You left me.  I prepared myself for it.  I knew you were going to, but I didn’t want to believe you would.  I was ready for it.  Does that make me a bad person?  Does it make me a bad person that I’m mad that you left me here, left me here to answer all these questions that I don’t know the answers to?  Left me here to fix all the problems that I knew were problems but avoided fixing?  Was/am I the problem?  Is this my fault?  None of this is your fault.

I’m sick of answering these questions.  How are you?  How are you doing? blah blah blah.  I can’t blame people for asking but it is all repetitive and mundane.  I get asked to solve everyone else’s problems.  Everyone who is dealing with you leaving.  Every mess that was left behind.  You didn’t leave these messes behind, I know this, but everyone expected you to help clean them up.  Now it’s me.  You left me with the responsibility and fuck, you know I hate responsibility.  I was ready for it.  I won’t run away from it, but I want too.  I want to leave.  I wanted to leave right after you left.  I wanted to go far, far away.  Not for good but just for a little.  I needed to get away and get out so I wouldn’t have to deal with all the shit I’m dealing with now. But. I couldn’t leave mom. You told me to take care of her. None of this is your fault.

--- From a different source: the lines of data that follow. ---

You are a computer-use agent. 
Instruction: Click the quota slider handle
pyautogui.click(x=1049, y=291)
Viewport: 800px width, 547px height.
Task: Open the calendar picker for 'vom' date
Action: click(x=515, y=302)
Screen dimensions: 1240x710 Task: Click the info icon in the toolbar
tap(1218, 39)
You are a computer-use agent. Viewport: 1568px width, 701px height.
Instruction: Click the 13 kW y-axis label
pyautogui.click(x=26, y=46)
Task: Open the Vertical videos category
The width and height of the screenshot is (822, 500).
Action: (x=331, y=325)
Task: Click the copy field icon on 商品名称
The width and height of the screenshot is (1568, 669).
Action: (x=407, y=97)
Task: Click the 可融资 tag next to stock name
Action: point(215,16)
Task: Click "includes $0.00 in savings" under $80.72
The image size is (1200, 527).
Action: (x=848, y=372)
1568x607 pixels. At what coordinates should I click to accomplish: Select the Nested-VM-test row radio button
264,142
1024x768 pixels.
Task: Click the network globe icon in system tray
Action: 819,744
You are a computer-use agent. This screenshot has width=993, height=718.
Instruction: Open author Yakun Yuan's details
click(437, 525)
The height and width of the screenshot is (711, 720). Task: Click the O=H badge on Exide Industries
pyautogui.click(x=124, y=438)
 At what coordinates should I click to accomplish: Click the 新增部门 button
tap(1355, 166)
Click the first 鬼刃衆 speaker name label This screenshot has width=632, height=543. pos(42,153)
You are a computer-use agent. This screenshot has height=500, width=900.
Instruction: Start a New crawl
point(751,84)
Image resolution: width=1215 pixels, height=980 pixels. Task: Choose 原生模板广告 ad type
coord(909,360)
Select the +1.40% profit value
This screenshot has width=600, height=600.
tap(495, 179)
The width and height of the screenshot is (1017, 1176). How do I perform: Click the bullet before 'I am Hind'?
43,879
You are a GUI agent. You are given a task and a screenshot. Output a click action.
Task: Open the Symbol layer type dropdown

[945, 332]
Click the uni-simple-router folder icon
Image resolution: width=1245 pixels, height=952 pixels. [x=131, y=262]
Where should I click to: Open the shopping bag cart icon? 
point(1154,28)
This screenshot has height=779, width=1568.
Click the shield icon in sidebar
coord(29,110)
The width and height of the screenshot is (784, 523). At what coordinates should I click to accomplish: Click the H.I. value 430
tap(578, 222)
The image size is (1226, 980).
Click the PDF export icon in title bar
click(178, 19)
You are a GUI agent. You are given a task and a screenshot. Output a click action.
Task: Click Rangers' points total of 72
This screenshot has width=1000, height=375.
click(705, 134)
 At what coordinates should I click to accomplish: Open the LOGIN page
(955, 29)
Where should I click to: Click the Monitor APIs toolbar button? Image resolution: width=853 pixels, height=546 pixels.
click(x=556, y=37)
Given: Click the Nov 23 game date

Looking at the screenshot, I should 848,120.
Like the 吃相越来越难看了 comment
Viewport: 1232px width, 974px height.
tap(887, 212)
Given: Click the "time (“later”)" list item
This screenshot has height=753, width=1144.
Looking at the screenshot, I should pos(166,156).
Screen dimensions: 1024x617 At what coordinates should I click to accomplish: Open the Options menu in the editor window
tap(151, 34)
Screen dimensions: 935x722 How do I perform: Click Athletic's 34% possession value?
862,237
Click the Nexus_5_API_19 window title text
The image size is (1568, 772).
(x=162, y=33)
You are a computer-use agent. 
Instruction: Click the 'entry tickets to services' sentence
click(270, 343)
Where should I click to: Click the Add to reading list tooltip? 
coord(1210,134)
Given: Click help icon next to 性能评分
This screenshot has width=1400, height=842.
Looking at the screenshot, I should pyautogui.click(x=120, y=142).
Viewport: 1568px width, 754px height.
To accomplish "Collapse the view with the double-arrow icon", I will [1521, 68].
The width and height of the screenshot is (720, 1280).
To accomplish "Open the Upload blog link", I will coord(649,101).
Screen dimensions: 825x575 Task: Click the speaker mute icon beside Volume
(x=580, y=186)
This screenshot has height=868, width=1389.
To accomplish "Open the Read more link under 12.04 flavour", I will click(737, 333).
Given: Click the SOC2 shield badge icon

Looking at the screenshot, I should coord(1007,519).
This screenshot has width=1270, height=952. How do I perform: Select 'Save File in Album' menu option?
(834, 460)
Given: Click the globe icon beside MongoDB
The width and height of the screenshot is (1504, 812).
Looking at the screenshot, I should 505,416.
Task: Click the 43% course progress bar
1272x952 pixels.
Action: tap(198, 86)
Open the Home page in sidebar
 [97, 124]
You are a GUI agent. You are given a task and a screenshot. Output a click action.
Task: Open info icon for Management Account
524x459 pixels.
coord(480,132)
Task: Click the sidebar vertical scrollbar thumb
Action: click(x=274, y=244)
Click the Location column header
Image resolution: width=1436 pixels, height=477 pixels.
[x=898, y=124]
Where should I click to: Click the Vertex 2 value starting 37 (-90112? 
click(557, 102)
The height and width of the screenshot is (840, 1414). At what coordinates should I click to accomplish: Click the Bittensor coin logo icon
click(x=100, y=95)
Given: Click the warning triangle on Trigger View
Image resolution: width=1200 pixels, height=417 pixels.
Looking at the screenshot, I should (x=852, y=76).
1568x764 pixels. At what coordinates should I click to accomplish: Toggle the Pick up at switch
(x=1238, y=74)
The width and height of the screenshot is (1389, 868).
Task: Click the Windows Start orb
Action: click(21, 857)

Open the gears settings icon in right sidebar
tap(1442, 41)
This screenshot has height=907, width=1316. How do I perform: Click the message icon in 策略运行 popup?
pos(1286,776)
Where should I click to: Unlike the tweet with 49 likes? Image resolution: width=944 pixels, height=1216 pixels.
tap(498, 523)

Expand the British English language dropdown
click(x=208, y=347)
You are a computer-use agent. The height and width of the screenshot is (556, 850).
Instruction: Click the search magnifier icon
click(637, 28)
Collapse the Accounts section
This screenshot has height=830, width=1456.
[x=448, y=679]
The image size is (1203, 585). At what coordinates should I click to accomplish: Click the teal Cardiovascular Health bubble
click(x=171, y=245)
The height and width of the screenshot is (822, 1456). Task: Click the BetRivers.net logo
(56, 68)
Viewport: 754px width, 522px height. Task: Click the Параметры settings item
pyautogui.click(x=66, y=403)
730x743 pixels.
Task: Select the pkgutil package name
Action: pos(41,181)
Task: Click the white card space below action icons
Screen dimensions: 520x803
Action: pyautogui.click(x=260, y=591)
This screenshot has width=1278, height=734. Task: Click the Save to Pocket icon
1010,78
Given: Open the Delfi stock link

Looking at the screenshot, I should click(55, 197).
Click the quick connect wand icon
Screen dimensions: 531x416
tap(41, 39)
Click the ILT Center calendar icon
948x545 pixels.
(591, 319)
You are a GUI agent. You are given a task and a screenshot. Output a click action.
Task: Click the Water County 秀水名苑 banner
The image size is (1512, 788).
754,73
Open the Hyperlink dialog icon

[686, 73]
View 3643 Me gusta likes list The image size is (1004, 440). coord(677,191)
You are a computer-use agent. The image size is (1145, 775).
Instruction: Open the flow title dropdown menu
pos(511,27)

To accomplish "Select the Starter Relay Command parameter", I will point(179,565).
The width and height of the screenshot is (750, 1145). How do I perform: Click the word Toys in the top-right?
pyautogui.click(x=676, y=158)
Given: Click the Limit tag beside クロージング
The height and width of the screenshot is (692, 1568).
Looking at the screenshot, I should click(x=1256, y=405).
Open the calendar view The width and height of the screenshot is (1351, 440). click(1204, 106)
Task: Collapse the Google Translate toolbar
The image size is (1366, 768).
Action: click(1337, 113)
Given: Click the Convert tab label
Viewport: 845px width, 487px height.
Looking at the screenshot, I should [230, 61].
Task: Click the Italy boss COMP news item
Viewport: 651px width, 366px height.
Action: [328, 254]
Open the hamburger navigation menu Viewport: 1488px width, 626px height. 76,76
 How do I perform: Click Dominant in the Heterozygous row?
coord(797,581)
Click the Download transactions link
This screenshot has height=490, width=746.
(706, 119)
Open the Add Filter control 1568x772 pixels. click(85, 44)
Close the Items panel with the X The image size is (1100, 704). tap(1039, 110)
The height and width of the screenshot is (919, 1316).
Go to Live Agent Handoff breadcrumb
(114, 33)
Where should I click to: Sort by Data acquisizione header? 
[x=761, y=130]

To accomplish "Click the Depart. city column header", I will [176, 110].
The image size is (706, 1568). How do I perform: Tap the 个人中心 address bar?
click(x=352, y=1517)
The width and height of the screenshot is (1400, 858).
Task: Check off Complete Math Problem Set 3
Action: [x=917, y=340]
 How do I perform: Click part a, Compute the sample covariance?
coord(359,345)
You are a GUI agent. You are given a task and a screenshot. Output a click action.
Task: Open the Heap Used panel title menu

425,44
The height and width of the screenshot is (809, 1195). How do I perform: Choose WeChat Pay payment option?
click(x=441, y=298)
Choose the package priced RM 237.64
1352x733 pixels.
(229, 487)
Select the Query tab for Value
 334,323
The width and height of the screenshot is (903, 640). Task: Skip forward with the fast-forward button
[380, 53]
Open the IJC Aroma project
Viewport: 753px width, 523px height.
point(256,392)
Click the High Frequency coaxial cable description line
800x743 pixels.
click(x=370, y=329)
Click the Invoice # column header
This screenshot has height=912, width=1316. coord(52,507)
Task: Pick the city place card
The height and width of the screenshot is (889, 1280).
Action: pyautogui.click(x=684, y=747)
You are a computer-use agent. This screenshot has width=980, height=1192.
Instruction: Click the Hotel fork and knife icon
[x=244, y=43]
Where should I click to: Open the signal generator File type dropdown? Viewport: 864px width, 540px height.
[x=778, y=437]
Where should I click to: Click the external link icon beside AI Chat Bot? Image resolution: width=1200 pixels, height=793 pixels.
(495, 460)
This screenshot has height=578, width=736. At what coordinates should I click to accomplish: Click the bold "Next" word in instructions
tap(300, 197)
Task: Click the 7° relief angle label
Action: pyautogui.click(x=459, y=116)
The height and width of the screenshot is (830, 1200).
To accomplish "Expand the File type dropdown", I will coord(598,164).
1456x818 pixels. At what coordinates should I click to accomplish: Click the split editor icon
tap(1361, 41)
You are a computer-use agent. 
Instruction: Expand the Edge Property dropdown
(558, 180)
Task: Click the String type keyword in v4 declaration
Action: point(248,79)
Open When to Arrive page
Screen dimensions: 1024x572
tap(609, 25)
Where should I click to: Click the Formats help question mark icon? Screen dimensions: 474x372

No one will ever know what I’m feeling inside because my outside appearance will never change.  This is truly a gift that I have.  Thanks.  You had this gift too.  I’m just going to assume I got it from you.  There have been days that I’ve just wanted to say “fuck this” and pick up and go.  Hell, there have been days where I have said that and ended up in the same place. At home, wondering how I got there and why I’m still there.

But for all this shit that has been left behind, I consider myself lucky.  I consider myself lucky that everyday I’m reminded what a great person you were, how funny you were, and how we were. The saying will never get old, “You are your father’s son”. You’re damn right I am.